By Scott Matthew Quint

     If you live in the Coastal Plains Area of the United States, or anywhere in the continental U.S. for that matter, you may have had the occasion to see snakes on your property. For enthusiasts, like myself, that is a good thing, but such an encounter can cause considerable anxiety in the layperson. Snakes are common animals in the U.S. and they have adapted to live in most environments, natural and man-made. Many snakes actually thrive amidst human activity despite occasional encounters and other hazards. This is especially true in agricultural areas where shelter is created and prey items are abundant. However, some snakes can thrive in light urban and suburban environments.

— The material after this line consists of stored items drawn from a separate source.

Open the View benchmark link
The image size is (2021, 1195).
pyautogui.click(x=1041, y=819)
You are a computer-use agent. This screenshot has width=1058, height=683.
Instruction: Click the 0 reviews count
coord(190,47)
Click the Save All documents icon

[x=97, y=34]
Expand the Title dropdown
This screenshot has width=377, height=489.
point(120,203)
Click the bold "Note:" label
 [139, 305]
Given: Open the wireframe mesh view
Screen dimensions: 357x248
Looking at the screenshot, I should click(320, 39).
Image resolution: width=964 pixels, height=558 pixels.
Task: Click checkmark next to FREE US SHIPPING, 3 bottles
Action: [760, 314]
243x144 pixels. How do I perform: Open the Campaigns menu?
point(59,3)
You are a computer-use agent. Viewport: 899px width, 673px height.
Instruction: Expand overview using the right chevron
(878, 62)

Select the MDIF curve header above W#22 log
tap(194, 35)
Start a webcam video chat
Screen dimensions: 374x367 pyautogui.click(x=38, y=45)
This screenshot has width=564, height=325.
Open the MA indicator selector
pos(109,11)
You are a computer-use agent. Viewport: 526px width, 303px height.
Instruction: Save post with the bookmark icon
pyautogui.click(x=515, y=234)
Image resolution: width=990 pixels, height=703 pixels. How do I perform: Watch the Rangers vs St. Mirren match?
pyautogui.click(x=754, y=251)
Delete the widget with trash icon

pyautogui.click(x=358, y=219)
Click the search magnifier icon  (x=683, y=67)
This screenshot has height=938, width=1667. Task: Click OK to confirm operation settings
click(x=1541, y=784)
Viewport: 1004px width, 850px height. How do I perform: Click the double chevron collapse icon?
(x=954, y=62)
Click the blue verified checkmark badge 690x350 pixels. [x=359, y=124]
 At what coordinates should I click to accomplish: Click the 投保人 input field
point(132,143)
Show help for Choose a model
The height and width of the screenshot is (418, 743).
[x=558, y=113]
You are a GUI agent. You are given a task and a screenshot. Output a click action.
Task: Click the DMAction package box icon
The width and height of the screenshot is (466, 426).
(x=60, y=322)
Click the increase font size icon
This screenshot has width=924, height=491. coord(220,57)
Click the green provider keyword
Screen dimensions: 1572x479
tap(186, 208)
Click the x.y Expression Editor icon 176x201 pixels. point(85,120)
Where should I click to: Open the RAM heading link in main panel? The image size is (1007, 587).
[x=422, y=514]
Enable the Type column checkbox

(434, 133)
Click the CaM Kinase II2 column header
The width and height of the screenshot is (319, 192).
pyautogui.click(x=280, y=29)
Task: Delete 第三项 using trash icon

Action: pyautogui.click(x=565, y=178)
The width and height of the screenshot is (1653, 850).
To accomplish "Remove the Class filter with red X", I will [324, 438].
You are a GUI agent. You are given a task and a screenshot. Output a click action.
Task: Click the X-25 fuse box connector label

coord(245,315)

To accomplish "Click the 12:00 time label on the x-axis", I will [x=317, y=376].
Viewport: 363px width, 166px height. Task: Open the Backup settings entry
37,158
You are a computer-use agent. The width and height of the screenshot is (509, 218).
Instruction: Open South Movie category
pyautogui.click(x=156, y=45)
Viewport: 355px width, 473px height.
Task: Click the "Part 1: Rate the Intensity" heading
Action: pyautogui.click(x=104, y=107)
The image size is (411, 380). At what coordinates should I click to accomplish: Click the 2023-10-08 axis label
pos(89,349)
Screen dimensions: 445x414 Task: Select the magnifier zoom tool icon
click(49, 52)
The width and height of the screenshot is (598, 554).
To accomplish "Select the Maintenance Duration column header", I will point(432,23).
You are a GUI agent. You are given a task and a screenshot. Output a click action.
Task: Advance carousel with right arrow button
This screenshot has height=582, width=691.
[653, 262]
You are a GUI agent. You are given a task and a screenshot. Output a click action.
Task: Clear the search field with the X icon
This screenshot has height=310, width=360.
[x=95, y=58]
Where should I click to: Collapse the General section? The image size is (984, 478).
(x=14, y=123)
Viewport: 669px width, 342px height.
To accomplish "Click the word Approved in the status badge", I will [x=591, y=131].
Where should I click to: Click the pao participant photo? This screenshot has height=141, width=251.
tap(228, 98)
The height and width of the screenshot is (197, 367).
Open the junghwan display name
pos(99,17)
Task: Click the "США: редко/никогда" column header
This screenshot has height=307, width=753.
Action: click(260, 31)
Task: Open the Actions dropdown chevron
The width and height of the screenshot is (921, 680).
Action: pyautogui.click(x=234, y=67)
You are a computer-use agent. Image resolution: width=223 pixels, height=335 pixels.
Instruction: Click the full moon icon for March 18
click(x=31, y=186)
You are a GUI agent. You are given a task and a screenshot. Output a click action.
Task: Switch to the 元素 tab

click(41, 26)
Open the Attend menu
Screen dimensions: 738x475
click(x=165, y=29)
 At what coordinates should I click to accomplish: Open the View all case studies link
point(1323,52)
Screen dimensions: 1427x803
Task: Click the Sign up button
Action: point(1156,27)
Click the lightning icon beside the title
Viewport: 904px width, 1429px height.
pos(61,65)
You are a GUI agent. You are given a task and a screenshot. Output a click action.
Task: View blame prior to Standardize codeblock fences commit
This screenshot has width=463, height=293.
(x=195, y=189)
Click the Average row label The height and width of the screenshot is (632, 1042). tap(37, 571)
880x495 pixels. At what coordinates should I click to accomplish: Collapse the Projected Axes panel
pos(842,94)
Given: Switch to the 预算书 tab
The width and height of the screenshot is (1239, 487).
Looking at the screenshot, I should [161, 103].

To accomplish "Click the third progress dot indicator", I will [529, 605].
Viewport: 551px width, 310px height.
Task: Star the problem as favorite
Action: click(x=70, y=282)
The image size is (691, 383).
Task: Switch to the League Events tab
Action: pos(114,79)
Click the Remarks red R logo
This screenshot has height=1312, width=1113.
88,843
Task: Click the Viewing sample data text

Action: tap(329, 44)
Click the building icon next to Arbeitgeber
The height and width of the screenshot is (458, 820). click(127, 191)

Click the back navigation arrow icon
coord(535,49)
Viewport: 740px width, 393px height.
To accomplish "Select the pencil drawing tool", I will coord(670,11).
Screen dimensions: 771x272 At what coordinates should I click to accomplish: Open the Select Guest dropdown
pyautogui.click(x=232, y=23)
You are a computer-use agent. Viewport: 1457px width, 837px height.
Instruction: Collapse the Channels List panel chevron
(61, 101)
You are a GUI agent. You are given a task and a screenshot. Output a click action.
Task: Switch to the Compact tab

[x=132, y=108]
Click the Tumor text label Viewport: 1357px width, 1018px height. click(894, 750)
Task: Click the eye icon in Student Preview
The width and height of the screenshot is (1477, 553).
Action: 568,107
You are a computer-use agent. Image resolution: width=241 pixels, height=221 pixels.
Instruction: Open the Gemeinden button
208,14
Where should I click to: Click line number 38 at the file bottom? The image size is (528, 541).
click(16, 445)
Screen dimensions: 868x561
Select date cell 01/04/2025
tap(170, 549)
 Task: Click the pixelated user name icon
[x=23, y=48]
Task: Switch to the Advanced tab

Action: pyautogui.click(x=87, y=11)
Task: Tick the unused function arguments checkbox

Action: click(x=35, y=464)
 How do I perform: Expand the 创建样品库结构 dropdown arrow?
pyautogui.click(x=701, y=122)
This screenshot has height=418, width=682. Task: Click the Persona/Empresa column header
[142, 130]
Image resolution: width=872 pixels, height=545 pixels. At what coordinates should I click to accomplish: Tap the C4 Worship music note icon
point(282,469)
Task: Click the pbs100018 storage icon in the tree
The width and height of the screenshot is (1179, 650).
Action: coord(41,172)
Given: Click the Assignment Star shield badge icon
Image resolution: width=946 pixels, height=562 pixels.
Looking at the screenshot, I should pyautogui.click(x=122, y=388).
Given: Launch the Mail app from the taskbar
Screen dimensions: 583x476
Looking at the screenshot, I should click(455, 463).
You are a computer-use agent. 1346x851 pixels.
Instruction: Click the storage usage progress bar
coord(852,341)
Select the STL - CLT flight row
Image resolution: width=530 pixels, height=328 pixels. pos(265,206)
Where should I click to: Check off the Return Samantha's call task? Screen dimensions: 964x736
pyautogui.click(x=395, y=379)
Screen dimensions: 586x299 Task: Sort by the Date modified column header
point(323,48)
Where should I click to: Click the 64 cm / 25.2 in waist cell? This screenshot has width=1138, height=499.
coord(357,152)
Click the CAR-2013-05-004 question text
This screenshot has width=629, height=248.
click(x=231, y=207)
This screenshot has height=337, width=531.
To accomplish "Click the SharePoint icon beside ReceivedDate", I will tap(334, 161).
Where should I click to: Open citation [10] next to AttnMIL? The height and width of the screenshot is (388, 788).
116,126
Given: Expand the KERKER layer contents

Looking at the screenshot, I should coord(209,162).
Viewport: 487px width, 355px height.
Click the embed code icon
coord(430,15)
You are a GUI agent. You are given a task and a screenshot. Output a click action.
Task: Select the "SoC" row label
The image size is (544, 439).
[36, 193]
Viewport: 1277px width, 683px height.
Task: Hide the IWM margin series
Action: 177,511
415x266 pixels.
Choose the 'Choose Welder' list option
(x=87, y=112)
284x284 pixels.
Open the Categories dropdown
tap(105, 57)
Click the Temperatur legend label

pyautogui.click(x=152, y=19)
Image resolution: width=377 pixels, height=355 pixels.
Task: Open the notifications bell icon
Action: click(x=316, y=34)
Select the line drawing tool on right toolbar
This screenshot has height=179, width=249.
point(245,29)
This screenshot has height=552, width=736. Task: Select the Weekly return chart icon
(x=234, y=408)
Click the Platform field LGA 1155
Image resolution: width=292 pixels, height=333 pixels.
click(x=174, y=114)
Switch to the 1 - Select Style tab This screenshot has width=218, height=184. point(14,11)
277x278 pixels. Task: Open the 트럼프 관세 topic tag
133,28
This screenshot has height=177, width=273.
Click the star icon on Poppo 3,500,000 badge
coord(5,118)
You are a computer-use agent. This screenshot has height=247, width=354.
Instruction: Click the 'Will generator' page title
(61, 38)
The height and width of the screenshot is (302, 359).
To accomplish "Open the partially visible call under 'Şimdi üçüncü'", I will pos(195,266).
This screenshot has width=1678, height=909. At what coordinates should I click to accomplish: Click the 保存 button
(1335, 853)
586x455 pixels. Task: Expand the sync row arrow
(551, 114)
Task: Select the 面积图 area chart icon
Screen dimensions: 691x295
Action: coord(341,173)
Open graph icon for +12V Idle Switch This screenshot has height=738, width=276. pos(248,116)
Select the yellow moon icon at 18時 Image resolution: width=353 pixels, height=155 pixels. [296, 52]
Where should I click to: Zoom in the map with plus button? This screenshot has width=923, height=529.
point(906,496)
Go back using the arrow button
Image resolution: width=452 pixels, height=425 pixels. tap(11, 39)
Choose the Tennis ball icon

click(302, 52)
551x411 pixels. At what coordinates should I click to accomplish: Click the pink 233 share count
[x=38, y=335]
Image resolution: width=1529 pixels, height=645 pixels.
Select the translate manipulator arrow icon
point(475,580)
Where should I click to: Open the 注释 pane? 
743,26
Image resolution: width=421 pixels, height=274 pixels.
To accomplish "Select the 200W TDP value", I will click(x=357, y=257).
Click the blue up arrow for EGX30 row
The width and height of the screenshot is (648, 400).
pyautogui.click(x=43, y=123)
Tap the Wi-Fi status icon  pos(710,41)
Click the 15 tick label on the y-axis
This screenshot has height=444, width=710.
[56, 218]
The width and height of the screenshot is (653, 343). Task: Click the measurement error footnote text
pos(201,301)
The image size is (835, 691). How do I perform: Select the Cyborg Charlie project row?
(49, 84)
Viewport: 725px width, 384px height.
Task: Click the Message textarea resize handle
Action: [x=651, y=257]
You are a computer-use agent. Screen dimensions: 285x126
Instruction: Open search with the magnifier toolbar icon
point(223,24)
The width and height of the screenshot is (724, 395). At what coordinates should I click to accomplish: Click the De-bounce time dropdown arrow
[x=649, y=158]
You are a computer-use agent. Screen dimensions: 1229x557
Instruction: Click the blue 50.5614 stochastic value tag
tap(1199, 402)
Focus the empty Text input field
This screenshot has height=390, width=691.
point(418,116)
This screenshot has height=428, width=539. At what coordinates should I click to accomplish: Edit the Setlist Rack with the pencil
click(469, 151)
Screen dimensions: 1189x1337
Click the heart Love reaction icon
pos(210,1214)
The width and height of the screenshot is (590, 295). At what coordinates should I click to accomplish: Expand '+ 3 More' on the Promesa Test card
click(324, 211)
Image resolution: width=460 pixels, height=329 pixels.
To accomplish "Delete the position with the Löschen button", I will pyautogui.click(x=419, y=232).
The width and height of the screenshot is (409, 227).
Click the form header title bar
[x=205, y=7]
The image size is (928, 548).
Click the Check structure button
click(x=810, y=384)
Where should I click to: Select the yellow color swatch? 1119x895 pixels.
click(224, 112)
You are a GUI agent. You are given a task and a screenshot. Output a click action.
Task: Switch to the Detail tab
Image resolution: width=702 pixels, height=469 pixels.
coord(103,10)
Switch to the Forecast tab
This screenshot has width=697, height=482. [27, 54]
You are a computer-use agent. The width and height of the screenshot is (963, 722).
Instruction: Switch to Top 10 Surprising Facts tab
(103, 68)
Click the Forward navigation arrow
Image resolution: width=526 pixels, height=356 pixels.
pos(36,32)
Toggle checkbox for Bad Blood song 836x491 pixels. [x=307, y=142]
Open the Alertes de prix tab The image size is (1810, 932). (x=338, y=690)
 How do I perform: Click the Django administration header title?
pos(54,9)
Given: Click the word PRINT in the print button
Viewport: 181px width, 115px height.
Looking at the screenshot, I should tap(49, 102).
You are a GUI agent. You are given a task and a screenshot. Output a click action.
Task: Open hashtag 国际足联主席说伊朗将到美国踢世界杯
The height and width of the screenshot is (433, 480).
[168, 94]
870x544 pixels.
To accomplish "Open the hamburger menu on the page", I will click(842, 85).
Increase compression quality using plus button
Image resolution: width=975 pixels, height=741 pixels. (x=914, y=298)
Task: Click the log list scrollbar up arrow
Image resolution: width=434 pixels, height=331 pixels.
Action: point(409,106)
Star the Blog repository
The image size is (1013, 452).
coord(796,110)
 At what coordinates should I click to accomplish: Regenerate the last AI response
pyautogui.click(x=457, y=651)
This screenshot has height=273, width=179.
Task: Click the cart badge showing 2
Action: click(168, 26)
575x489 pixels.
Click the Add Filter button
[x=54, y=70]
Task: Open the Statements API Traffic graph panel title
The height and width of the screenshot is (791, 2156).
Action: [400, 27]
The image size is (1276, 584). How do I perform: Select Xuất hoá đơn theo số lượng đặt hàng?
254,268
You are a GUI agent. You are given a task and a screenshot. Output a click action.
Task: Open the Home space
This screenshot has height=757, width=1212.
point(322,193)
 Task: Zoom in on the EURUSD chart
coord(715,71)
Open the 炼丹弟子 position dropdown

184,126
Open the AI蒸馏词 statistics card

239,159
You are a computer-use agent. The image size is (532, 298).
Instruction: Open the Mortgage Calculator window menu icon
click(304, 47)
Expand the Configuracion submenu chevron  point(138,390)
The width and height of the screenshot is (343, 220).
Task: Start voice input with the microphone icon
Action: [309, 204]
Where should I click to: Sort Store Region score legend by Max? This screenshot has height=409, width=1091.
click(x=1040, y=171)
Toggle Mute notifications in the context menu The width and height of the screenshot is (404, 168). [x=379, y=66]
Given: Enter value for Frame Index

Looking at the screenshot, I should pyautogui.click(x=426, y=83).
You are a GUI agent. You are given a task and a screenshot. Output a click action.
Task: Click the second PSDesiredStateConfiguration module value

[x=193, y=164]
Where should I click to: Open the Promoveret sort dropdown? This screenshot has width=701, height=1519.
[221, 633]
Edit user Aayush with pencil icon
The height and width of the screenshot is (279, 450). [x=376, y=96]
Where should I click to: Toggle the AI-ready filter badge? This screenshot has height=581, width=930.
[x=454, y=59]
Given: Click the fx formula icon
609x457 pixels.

Black Rat Snake climbing on a back door in Wake County, NC

Photo by Gary Vacek

     There are several factors that determine how adaptable a snake will be to human dominated environments, but generally speaking, size, prey, disposition and sheltering requirements are the most important. Snakes that are of moderate to small size, can eat a variety of prey, are generally mild tempered and/or slightly timid and can make good use of man- made shelters or those that have no particular loyalty to a home range will do well in even heavily residential areas. In the Coastal Plains, most of the snakes that fit this description are not dangerous, but there are a couple of snakes that are of concern. Copperheads and Coral Snakes both seem to do particularly well in populated areas. Coral Snakes can actually be more abundant in residential areas than in wooded ones. Fortunately, Coral Snakes are generally not inclined to bite, even if handled, and usually shun all contact with animals larger than themselves. They spend most of their time underground, surfacing only rarely to escape flooding or to find a new home. Copperheads, are also generally mild mannered snakes, but will move during any time of the day or night and under all sorts of conditions. Although they will bite quite readily if alarmed, they tend to not get alarmed, even if approached.  I have found Copperheads in places where people walk their dogs, or stroll about at night and there are few if any incidents. In fact, many people step within only a couple of feet of them and are never the wiser.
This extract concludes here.